■ **Exercise brief**: Take every line from the entries below that includes the word "LEGALES" and copy it.

■ **Task inputs**:
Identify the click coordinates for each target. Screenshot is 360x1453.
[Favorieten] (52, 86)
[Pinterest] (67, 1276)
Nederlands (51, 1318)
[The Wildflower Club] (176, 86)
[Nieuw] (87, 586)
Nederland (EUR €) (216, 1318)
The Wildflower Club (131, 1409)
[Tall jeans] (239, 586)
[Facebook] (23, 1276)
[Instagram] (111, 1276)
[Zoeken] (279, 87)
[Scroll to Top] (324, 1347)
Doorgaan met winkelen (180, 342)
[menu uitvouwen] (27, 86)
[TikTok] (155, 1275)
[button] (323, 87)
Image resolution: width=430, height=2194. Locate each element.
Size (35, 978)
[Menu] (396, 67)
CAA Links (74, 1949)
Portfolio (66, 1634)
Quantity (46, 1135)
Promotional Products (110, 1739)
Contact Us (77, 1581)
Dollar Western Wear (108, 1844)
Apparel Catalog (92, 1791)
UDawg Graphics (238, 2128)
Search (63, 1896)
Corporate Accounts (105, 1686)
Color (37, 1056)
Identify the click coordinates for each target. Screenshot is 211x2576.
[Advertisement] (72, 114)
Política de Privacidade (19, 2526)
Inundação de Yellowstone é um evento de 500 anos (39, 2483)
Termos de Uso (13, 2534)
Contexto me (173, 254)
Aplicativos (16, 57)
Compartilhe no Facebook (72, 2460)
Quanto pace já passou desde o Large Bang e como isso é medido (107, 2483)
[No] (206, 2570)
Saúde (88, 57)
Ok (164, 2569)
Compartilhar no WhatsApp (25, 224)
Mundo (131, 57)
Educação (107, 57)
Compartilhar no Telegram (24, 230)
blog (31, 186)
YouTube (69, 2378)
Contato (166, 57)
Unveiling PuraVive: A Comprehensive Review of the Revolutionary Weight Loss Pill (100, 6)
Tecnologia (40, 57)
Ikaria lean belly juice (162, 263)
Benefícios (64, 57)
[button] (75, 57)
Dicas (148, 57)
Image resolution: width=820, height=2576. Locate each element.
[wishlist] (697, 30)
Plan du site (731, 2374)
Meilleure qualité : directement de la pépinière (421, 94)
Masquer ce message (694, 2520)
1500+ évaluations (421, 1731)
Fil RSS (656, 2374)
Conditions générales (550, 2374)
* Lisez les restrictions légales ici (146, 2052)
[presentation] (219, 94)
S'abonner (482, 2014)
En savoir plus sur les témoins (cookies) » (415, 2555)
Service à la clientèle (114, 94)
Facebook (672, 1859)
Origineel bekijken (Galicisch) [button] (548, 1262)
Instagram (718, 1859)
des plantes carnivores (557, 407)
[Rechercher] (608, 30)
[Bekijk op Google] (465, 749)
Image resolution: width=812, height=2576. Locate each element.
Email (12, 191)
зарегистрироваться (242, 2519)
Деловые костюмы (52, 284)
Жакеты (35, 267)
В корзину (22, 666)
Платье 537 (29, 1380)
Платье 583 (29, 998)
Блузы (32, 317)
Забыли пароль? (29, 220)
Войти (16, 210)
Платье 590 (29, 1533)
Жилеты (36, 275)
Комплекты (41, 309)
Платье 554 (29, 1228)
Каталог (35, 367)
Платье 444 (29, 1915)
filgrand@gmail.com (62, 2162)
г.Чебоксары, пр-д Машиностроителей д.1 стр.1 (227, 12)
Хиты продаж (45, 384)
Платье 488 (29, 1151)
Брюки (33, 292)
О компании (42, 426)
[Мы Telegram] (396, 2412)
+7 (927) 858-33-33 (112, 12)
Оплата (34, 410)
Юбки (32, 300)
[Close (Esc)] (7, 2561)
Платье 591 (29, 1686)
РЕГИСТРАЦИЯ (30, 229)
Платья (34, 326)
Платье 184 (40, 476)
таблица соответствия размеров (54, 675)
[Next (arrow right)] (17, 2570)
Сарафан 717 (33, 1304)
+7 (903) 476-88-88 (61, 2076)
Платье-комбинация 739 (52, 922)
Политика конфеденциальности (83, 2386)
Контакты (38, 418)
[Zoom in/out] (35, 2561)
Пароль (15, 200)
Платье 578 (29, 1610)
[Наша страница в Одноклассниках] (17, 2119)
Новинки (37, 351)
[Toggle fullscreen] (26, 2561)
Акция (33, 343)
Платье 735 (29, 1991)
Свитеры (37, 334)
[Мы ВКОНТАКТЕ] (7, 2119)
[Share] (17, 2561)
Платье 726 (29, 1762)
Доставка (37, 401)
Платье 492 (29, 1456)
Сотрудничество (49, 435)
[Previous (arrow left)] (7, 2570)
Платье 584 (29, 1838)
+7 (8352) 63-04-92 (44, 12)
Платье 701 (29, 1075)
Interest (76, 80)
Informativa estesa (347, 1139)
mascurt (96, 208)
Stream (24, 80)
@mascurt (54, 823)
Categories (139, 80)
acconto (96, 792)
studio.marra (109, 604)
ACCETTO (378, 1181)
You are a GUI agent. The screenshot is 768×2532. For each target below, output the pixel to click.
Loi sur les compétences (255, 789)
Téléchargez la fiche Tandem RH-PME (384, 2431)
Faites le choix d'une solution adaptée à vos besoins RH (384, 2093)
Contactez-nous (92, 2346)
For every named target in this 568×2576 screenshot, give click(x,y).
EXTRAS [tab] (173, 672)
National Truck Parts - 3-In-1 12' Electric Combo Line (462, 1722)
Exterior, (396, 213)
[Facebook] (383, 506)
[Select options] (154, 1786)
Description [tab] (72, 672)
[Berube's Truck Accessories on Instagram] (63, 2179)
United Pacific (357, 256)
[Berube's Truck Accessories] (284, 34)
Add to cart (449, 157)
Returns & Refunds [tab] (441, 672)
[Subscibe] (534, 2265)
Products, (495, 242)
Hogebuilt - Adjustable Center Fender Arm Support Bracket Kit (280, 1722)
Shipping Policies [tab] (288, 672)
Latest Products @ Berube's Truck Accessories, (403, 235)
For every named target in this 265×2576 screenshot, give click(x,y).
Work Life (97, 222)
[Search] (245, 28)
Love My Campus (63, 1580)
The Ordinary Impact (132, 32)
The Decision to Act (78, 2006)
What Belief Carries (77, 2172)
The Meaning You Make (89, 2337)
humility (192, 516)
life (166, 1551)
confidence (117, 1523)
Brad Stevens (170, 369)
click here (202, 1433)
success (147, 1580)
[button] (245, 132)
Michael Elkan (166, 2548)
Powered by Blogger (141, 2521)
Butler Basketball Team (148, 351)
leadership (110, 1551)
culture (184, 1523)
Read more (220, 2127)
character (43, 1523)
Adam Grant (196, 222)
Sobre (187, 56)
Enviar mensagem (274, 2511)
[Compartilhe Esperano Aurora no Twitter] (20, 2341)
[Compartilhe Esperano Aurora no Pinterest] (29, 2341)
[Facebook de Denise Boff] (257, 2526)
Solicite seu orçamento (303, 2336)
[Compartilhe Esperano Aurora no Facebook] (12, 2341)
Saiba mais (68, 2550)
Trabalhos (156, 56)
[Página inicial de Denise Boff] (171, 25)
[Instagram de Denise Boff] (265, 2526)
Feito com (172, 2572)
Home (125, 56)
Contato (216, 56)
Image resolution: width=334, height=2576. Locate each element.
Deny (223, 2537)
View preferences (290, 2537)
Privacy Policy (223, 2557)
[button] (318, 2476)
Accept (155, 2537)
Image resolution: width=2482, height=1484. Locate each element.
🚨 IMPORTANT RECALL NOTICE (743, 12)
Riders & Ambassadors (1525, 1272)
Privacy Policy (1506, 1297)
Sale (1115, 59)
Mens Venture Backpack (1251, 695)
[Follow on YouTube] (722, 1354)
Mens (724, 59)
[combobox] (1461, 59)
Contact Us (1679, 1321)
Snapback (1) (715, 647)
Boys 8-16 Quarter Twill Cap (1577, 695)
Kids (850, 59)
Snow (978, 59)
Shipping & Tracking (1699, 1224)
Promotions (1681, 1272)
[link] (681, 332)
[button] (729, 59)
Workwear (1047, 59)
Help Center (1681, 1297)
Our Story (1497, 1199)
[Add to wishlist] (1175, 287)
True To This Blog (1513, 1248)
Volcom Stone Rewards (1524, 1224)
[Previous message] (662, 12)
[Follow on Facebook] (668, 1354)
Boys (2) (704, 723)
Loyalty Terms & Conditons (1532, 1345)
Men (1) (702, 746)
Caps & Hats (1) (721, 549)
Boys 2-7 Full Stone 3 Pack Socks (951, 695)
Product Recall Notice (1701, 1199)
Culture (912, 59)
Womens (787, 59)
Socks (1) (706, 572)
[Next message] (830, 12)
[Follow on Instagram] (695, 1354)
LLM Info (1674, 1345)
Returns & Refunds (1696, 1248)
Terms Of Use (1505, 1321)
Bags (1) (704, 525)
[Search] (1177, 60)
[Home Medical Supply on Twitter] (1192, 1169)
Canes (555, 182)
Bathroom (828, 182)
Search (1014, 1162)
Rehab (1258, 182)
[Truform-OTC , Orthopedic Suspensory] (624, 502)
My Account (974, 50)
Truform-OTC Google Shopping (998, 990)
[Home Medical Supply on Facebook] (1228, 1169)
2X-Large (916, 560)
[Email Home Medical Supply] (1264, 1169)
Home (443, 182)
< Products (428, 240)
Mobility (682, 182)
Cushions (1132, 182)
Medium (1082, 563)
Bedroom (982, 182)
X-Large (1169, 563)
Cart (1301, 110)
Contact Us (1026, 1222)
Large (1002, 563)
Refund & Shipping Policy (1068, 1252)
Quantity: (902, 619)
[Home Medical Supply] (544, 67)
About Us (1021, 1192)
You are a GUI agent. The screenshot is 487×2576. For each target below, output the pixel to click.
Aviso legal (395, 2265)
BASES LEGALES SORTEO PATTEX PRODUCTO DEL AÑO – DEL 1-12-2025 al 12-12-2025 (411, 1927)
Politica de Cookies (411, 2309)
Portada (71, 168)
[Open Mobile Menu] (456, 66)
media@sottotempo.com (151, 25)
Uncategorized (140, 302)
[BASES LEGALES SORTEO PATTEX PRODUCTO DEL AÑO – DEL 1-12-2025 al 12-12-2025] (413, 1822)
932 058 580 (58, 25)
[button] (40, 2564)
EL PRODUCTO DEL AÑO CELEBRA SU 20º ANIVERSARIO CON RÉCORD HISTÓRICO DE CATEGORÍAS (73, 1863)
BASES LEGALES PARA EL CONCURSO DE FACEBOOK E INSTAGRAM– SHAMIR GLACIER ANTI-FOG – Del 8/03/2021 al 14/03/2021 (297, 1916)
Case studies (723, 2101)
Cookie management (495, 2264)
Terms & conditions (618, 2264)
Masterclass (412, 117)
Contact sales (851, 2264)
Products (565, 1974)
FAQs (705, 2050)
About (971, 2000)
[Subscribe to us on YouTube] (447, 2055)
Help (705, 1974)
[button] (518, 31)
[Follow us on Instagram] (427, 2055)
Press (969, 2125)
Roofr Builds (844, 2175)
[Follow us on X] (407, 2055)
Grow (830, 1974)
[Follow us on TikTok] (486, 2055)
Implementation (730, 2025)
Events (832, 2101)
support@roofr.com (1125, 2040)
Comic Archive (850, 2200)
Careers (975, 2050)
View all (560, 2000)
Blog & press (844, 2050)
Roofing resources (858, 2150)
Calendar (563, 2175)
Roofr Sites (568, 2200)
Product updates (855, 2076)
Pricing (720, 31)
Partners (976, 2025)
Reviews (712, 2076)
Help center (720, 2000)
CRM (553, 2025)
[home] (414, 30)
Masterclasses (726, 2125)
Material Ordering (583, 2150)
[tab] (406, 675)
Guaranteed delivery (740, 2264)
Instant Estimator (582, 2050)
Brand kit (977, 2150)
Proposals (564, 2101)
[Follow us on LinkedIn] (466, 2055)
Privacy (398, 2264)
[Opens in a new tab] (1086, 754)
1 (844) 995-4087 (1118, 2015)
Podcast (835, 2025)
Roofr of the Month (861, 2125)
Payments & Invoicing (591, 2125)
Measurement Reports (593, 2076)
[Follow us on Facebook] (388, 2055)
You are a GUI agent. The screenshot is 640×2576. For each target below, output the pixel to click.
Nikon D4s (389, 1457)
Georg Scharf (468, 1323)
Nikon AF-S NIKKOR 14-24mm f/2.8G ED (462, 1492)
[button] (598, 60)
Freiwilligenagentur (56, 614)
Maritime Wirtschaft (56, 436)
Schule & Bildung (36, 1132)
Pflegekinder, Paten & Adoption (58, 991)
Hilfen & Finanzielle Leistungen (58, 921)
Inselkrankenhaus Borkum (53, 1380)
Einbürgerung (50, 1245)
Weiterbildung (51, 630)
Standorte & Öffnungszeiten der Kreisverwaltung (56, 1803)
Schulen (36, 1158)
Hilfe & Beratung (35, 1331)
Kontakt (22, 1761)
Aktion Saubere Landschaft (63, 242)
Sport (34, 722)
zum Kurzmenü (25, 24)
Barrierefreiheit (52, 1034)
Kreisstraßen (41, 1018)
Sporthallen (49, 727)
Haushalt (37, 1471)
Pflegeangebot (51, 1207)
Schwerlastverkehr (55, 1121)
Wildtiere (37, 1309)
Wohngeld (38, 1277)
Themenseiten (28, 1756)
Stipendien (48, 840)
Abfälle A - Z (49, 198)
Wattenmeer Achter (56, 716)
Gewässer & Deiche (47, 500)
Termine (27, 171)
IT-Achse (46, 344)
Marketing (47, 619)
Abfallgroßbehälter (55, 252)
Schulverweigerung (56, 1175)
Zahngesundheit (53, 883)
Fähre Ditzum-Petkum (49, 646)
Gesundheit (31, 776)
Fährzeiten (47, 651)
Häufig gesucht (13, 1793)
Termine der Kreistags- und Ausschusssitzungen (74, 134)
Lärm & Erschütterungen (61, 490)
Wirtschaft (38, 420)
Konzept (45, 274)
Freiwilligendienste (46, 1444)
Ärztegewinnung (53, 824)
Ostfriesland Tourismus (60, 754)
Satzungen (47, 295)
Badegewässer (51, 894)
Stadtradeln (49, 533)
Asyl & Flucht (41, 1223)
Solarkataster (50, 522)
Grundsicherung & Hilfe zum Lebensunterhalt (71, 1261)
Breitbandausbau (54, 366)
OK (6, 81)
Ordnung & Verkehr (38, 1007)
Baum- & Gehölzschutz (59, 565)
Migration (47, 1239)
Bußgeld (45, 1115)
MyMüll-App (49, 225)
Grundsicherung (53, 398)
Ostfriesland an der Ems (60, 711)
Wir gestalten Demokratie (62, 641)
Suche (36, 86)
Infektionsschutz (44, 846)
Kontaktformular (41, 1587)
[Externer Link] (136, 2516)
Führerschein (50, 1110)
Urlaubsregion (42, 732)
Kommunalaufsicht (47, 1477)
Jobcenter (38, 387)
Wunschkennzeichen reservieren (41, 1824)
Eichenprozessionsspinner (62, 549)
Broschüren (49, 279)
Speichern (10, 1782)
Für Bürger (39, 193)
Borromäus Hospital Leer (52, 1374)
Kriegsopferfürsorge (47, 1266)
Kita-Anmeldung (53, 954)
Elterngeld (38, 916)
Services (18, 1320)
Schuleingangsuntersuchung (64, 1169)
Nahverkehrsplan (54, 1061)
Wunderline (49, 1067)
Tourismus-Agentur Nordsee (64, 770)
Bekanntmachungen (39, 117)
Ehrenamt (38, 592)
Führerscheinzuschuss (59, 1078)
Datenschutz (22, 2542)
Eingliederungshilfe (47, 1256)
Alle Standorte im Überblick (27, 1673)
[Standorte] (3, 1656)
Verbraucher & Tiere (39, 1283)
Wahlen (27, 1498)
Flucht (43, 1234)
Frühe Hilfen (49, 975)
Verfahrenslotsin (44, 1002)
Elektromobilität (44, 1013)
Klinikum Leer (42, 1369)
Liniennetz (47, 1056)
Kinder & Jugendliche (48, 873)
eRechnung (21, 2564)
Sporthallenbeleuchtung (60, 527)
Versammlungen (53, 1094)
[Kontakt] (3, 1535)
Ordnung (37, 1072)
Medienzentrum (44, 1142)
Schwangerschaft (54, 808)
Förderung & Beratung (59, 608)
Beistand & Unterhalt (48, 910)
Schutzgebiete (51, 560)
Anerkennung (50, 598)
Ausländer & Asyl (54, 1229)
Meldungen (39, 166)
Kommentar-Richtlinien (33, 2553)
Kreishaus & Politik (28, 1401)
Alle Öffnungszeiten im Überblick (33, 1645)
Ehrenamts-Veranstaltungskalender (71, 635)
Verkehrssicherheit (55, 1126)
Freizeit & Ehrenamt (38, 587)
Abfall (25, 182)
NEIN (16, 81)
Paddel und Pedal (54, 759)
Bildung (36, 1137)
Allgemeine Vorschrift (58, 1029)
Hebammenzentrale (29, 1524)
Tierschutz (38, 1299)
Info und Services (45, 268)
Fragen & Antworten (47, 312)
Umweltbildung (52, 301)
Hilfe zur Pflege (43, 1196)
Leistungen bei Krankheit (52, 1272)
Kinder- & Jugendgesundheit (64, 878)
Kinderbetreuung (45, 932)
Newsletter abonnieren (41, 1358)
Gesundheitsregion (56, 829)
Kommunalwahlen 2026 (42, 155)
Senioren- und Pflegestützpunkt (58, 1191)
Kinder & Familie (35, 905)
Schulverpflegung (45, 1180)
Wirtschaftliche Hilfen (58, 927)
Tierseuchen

■ **Output of the task**:
BASES LEGALES SORTEO PATTEX PRODUCTO DEL AÑO – DEL 1-12-2025 al 12-12-2025 (411, 1927)
[BASES LEGALES SORTEO PATTEX PRODUCTO DEL AÑO – DEL 1-12-2025 al 12-12-2025] (413, 1822)
BASES LEGALES PARA EL CONCURSO DE FACEBOOK E INSTAGRAM– SHAMIR GLACIER ANTI-FOG – Del 8/03/2021 al 14/03/2021 (297, 1916)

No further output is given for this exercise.